Black soy peptides contain higher levels of arginine (9.63%),5 the metabolic precursor of the potent vasodilator NO, compared with the control casein protein (3.51% arginine residues).20 Intravenous arginine injection in humans substantially decreases BP and total peripheral resistance.21 Arginine supplementation in the diet has an antihypertensive effect in the animal hypertension model.22 In our study, there was a significant difference between the black soy peptide and control groups in changing NO levels. In turn, NO levels were negatively correlated with SBP and ACE activity. These findings suggest that the higher arginine content of soy-based products may partly account for the enhanced BP reduction versus the lower arginine content casein control. In addition to being a substrate for NO formation, arginine could modulate the renin–angiotensin system by inhibiting ACE activity23 or regulate redox-sensitive proteins and lower BP by acting as an antioxidant.24

SOD, an antioxidative enzyme that forms a major cellular defense against superoxide and peroxynitrite formation, has a major role in preventing the pathophysiological effects of superoxide on the vasculature.25 Plasma SOD reflects extracellular SOD activity, and reduction of its activity is most likely a consequence of attenuated NO.26 This is because extracellular SOD expression is induced by endothelial NO.25 Therefore, the favorable impact of black soy peptide supplementation on SOD activity and BP seen in this study could be related to the preservation of NO bioactivity.

The study of the antioxidative activity of synthetic His-containing peptides derived from proteolytically digested soybean proteins showed that His-containing peptides acted as metal-ion chelators, active-oxygen quenchers and hydroxyl-radical scavengers. Addition of a Leu residue to the N-terminus of a His-His dipeptide enhanced antioxidant activity.27 Among multiple biomarkers of oxidative stress, F2-isoprostane levels may be the best biomarker of lipid peroxidation in healthy human subjects.28 In the current study, the reduction in plasma MDA and urinary 8-epi-PGF levels, and the increase in plasma SOD activity, were all significantly enhanced in the black soy peptide supplementation group than in the control group. Furthermore, ACE activity was negatively correlated with increased serum total NO and plasma SOD activity. Yang et al.29 found lower MDA levels in the hearts and aorta of hypertensive rats treated with soy protein hydrolysate. This indicates that soy protein hydrolysate may improve vascular function not directly by scavenging free radicals but instead by reducing the upstream production of free radicals.
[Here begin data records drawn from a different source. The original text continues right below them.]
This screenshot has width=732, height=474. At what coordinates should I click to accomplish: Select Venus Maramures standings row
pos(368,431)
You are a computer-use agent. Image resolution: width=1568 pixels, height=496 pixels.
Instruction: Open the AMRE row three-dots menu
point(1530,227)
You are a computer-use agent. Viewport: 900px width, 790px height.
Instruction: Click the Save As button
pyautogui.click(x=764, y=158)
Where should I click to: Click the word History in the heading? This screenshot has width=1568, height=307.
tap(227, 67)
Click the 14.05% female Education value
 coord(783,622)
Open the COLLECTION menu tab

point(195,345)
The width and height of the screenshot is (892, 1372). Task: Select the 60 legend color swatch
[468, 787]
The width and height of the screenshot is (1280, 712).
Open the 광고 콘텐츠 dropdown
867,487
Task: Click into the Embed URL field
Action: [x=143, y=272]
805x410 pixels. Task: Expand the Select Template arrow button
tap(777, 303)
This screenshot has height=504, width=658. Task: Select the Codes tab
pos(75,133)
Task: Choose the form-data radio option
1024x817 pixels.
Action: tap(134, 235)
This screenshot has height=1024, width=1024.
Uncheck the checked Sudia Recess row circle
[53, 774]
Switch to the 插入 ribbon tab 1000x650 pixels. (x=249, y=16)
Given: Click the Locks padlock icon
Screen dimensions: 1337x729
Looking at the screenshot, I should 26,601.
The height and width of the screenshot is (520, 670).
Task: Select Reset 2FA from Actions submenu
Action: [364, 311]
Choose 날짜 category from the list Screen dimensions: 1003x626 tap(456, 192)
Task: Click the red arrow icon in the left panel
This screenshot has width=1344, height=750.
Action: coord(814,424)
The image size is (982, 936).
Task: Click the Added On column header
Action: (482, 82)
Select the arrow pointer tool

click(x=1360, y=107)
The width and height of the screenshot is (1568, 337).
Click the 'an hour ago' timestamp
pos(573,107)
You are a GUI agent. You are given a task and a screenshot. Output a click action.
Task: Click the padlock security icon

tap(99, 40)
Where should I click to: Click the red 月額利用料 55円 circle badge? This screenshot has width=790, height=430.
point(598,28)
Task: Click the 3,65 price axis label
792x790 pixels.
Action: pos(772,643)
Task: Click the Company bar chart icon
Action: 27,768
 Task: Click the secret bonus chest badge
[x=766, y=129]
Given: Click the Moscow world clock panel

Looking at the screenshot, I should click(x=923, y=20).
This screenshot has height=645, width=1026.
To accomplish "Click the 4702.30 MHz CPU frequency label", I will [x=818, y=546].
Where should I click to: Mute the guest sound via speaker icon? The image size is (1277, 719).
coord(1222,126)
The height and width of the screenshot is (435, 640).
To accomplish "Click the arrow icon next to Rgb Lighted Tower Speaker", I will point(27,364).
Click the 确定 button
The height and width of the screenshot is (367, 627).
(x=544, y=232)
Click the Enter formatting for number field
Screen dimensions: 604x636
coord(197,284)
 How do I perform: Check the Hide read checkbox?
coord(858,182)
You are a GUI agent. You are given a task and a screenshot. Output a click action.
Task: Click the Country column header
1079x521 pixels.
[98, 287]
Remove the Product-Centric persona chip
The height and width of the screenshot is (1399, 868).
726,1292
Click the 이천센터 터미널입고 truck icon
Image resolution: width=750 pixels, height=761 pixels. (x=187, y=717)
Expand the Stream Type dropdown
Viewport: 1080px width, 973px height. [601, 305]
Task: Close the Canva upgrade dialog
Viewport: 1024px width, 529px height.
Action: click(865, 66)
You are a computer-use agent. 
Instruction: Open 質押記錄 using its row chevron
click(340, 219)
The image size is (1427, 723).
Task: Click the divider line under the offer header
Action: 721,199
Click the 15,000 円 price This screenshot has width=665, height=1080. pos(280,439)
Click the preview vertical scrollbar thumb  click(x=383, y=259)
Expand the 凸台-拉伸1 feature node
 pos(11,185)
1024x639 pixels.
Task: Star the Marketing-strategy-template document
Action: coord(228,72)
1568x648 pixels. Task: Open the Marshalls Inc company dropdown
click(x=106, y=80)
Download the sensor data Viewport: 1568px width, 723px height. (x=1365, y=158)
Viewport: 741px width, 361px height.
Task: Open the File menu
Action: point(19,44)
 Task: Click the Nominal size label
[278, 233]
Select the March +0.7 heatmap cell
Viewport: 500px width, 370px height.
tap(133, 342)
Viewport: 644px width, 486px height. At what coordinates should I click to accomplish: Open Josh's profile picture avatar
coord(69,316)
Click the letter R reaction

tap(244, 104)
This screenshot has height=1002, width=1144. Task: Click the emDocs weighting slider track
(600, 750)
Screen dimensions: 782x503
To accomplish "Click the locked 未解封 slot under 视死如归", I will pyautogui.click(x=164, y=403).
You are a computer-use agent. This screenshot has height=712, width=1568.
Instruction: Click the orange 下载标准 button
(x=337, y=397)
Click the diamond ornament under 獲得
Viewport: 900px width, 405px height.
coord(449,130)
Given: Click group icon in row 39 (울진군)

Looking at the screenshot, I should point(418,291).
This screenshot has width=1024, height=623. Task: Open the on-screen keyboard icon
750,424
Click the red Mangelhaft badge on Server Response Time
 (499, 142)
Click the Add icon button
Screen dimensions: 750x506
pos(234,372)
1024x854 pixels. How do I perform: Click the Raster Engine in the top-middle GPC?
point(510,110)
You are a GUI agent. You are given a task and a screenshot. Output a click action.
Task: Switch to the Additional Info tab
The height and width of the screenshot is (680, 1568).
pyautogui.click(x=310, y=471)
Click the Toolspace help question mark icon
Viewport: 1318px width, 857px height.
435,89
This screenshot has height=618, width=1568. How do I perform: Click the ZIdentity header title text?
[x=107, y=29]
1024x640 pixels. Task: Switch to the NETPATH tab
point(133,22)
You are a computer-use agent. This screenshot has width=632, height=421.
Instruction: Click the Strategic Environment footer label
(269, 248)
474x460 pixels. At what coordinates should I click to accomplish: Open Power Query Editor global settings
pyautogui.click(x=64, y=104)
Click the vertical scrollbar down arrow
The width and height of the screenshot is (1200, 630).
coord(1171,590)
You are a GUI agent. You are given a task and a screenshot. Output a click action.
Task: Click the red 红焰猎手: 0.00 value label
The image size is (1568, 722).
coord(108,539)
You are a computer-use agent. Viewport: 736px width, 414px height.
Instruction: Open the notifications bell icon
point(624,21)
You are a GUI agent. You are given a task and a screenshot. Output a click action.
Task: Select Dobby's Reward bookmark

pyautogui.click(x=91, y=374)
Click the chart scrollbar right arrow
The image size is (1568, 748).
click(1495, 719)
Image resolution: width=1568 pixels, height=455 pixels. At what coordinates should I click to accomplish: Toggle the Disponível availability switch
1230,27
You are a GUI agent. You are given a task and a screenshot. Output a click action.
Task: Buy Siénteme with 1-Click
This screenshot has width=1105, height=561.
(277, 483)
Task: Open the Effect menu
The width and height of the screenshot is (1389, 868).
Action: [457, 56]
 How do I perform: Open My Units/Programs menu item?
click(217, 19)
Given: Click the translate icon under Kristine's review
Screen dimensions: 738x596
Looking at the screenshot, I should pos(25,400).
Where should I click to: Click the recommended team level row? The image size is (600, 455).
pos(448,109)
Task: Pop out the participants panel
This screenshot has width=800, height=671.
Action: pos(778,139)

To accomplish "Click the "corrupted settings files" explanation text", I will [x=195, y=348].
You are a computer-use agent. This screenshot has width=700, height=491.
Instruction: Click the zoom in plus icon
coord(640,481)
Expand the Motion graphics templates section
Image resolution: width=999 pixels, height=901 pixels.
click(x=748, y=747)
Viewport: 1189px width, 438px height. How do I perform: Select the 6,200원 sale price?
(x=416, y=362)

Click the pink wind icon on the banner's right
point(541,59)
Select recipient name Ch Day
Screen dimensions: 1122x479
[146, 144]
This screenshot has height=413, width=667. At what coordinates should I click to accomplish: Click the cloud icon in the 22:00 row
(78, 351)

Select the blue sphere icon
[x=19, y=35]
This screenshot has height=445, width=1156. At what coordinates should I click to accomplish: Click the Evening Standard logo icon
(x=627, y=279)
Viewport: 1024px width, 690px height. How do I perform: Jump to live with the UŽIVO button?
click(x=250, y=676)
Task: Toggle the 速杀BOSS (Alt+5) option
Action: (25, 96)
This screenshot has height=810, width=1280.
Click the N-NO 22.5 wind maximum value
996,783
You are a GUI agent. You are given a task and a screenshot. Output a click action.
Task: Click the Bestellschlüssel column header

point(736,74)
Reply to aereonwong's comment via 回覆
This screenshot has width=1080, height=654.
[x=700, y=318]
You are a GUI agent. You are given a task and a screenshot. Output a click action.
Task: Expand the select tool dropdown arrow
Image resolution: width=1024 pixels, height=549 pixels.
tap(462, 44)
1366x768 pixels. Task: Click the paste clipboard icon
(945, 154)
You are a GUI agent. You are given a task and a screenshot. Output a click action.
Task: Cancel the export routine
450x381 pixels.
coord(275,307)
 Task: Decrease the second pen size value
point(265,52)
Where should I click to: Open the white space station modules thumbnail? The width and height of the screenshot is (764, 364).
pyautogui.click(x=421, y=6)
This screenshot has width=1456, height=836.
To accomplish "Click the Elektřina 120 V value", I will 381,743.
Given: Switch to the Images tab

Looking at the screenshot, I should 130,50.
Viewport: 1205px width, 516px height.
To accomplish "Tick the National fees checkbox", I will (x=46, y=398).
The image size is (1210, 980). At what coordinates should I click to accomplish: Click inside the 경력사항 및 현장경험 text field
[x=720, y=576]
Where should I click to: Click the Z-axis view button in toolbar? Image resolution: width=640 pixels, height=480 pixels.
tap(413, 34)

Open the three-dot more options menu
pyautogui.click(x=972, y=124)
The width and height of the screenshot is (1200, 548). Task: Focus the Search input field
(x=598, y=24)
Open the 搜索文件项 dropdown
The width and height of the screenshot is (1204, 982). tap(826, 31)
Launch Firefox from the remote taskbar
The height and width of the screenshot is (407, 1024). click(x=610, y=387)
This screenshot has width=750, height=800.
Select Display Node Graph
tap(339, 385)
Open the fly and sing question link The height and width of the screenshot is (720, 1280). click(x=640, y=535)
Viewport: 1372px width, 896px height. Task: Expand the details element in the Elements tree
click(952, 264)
Insulin resistance and the concomitant compensatory hyperinsulinemia may be a major underlying pathogenic mechanism of hypertension.30 Noriega-Lopez et al.31 demonstrated that soy protein consumption might ameliorate hyperinsulinemia because of unique soy protein amino-acid patterns. Recently, the beneficial effect of black soy peptide supplementation on glucose control was demonstrated in subjects with prediabetes and newly diagnosed type 2 diabetes.2 In that study, black soy peptide caused significant decreases in circulating insulin and HOMA-IR indices. Further investigations are required to clarify the effects and mechanisms of black soy peptide consumption on BP related to insulin metabolism and insulin resistance.

Limitations of the current study include the relatively short duration of intervention and the lack of testing for a dose–response relationship between black soy peptide intake and BP changes. Despite these limitations, the present study indicates that black soy peptide supplement reduces SBP compared with a placebo supplement among patients with prehypertension and stage I hypertension. Additionally, black soy peptide supplementation caused improved oxidative stress profiles, including a reduction in plasma MDA and urinary 8-epi-PGF and an increase in plasma SOD activity. Black soy peptides that we used in the present study had no side effects on the participants. Further studies are still required to clarify the mechanisms of how black soy peptide affects BP. The results of those studies may be used to guide dietary management to prevent and treat hypertension.